Ask HN: the Internet wave created billionaires - did the mobile app wave? - zxcvvcxz

If not, why is that?
======
taproot
I'd guess that it has something to do with a walled garden or two.

In more concise seriousness, in the same sense some joe schmoe made billions,
no not really. In a different sense sure it has and will continue to for the
manufacturers/telecoms/google/apple.

The mobile markets were already far too entrenched in big corp, most of the
money is funneled to the manufacturer's of the yearly upgraded hardware and
telecoms which service them.
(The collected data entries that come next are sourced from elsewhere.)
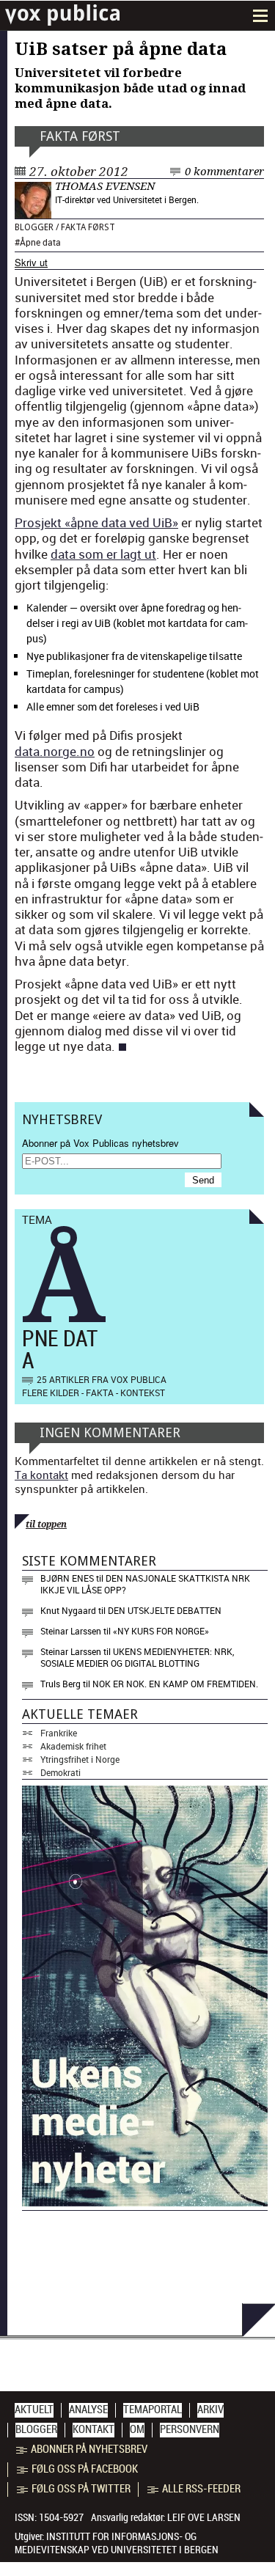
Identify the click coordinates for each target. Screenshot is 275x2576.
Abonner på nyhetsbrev (89, 2449)
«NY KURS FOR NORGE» (161, 1631)
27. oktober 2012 (78, 171)
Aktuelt (34, 2409)
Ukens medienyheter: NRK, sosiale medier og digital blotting (137, 1657)
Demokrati (60, 1772)
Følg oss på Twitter (81, 2488)
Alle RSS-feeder (201, 2488)
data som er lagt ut (103, 554)
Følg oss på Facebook (85, 2469)
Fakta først (80, 136)
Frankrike (58, 1733)
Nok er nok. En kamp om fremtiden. (175, 1683)
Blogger (34, 227)
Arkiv (210, 2409)
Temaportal (152, 2409)
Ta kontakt (41, 1474)
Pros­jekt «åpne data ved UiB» (96, 522)
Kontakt (93, 2429)
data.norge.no (55, 751)
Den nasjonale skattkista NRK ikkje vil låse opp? (145, 1584)
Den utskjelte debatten (164, 1610)
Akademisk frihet (73, 1746)
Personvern (189, 2429)
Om (137, 2429)
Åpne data (40, 242)
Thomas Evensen (105, 186)
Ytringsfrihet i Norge (80, 1759)
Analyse (88, 2409)
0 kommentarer (224, 171)
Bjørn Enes (67, 1578)
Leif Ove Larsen (204, 2517)
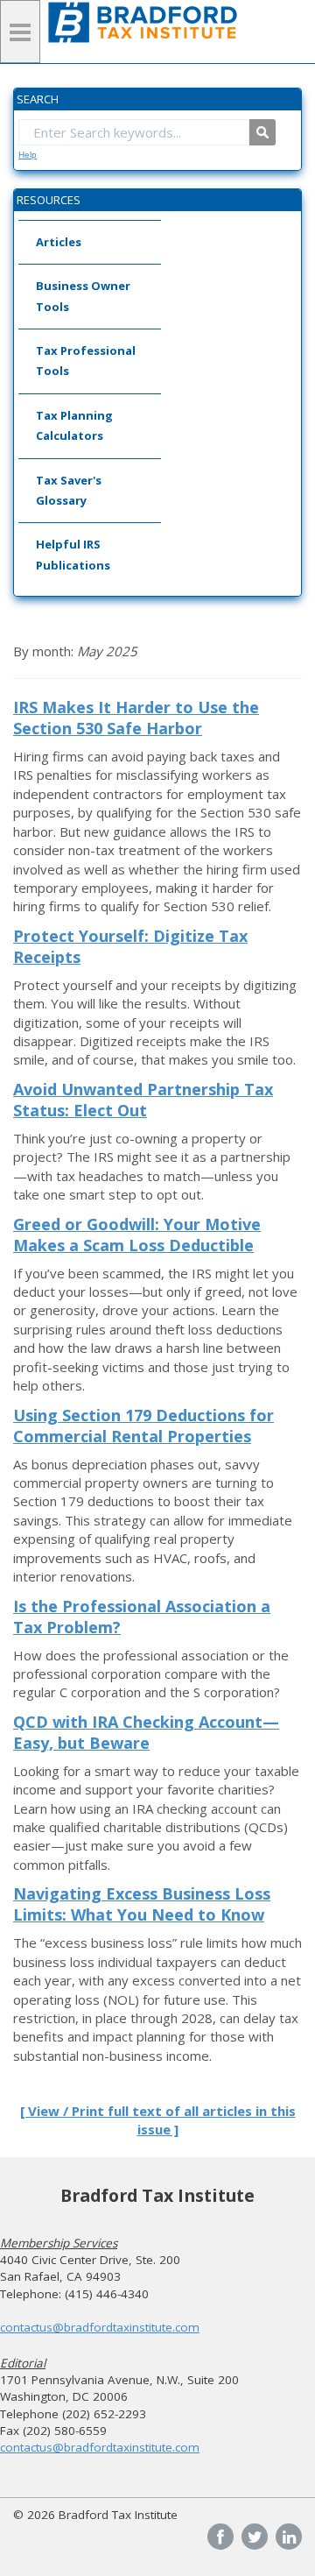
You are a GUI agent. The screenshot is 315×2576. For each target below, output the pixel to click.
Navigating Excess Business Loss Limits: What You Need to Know (141, 1904)
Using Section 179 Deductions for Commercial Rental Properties (143, 1426)
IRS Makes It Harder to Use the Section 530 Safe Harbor (136, 718)
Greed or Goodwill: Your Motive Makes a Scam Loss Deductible (137, 1235)
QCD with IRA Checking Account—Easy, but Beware (146, 1732)
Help (27, 154)
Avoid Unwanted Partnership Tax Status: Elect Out (143, 1100)
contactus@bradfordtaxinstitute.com (100, 2327)
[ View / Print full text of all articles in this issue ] (158, 2120)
As for the app side of things the distribution of
said apps was heavily guarded by the operating system creators (google/apple.)
You could say that google doesn't operate a walled garden to the same extent
of closure that apple does but you'd have a hard time keeping a straight face
saying that competition at the distribution level isn't locked down by lockin
& implementation of their system.

I should perhaps note after spending a large chunk of the text above talking
about apple/google that they still get sweet fuck all of the pie most of the
money is going to the oligopoly of telcos who collude and backroom deal away
our net neutrality.

------
geophile
Instagram sold for $1b.

Twitter is valued at $10b.

Square is valued at $3b.

There are probably others, but those are the first that come to mind.

------
benologist
Rovio comes immediately to mind!

------
m_ke
Apple and sir Jobs